When 2020 began gnashing her stinky teeth in March with the pandemic and endless earthquakes, my wife and I sought ways to manifest calm and divert our family’s attention to things less devastating. (Remember when this was all new and we had the capacity to come up with cool ideas?)
We started doing Cosmic Kids Yoga with our son, Harvey. We dabbled in bread making. And our crowning coronavirus achievement was securing a plot at our neighborhood community garden just on the other side of our next-door neighbor’s house.
We were like, “This is tough, but we’re tougher. We’re going to move, and cook and play in the dirt to keep ourselves sane this spring. We’ve totally got this.” *arms up, hip bump*
Ugh, the naivete.
We treated ourselves to a bunch of veggie starts on Mothers’ Day (apostrophe placement intended), and promptly transformed our container of soil into a bed of delicious possibility.

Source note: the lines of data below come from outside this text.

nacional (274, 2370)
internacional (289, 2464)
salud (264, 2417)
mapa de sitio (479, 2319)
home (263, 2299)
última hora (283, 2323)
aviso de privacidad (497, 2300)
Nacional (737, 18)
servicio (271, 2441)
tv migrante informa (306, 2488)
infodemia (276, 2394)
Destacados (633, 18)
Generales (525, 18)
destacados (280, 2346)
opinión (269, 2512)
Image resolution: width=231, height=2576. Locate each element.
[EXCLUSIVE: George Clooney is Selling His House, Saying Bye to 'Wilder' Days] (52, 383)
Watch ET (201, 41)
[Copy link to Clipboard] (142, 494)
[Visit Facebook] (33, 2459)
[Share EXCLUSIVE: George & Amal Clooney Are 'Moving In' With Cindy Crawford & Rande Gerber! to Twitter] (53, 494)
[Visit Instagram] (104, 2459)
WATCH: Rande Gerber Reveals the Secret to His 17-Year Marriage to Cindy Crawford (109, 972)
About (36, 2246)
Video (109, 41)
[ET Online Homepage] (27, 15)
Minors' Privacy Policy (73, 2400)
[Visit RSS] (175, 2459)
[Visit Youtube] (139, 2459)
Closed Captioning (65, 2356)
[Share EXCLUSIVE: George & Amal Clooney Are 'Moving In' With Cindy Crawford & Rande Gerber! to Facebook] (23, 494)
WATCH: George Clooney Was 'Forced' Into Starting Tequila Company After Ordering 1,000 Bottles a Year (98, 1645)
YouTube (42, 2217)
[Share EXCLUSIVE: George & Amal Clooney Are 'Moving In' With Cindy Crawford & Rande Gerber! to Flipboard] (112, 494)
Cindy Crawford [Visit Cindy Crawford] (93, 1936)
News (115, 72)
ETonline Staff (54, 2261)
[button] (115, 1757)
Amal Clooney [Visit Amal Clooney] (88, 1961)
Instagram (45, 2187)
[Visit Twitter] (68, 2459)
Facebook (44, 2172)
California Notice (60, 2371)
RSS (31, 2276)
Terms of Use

We’d water it daily and give it pep talks even more frequently. We’d weed and track the progress of every new leaf, every bud and thank every bee doing its pollinating magic.
Trite or not, our little plot became a beacon of hope for us. A labor of love.
Even as spring turned to summer, and the yoga mats began to collect dust (namaste still for a bit) and it became too hot to bake bread, our garden sustained our interest. It’s our baby — our version of a pandemic puppy. We’d let it sleep on the bed if we could.
We have tomatoes, bell peppers, mustard greens, pumpkins, watermelons, zucchinis and an artichoke, and everything aside from the artichoke is producing bountifully. It’s wildly satisfying. And despite Harvey’s impassioned pleas, we’ve waited for each nutritious morsel to ripen to perfection before picking it.
Except, over the past couple weeks, all that hopeful anticipation has plowed into a brick wall of disappointment. Someone has been beating us to the picking punch. And friends, my pendulum has swung from zen to rage.
At first, we figured it was a hungry being, human or otherwise, who was stealing our produce. It was disappointing but not infuriating (although, I wouldn’t have hated a “thx for the noms” written in dirt or something).
I posted a video rant in the form of a public service announcement to my social media grumbling that community gardens are meant to be made by the community, but not necessarily eaten by the community. When a friend responded saying they wouldn’t have known that was the rule, I thought, “Hey, yeah, this could be a well-intended and health conscious opportunist who just doesn’t know the drill.”
So we made a sign.
It had a picture of our sad 4-year-old and gently requested passersby not take things unless they really need food.
Then we waited. We watered and pep talked and planned staycation meals around our next bounty.
But as we rounded the corner into the garden a week or so ago to harvest what would have been our biggest haul, we were met with a horrific crime scene.
My eyes darted around scanning our plant pals only to notice they had been relieved of all their ripe vegetables, and that’s when I felt a perfect cherry tomato pop under my sandal.
It might as well have been my hope in humanity. Deflated and souring.
Things hadn’t just been plucked. They’d been strewn and stomped. Not even eaten. Antioxidants wasted!
It wasn’t just our plot, but all of them. Nothing was spared.
Who does that?!
It didn’t seem like the work of a critter. No, this reeked of a manmade ‘mater massacre.
We wanted revenge.
Then remembered we have an impressionable child watching, so dialed down the fury and made a new sign that says “We’re watching. Back away from the veggies” and includes images of Harvey in an Incredibles costume, some important deities, a cast member from Reno-911 and Santa Claus. We thought we’d meet our thieves wherever they might be.
Since guilt seemed not to work, we’re moving to idle threats this time, and I hope you’ll wish us luck.
Your guess is as good as mine if we’ll be eating the world’s most satisfying BLT in the near future, but if you see us building raised beds in our yard for next year, you’ll know why.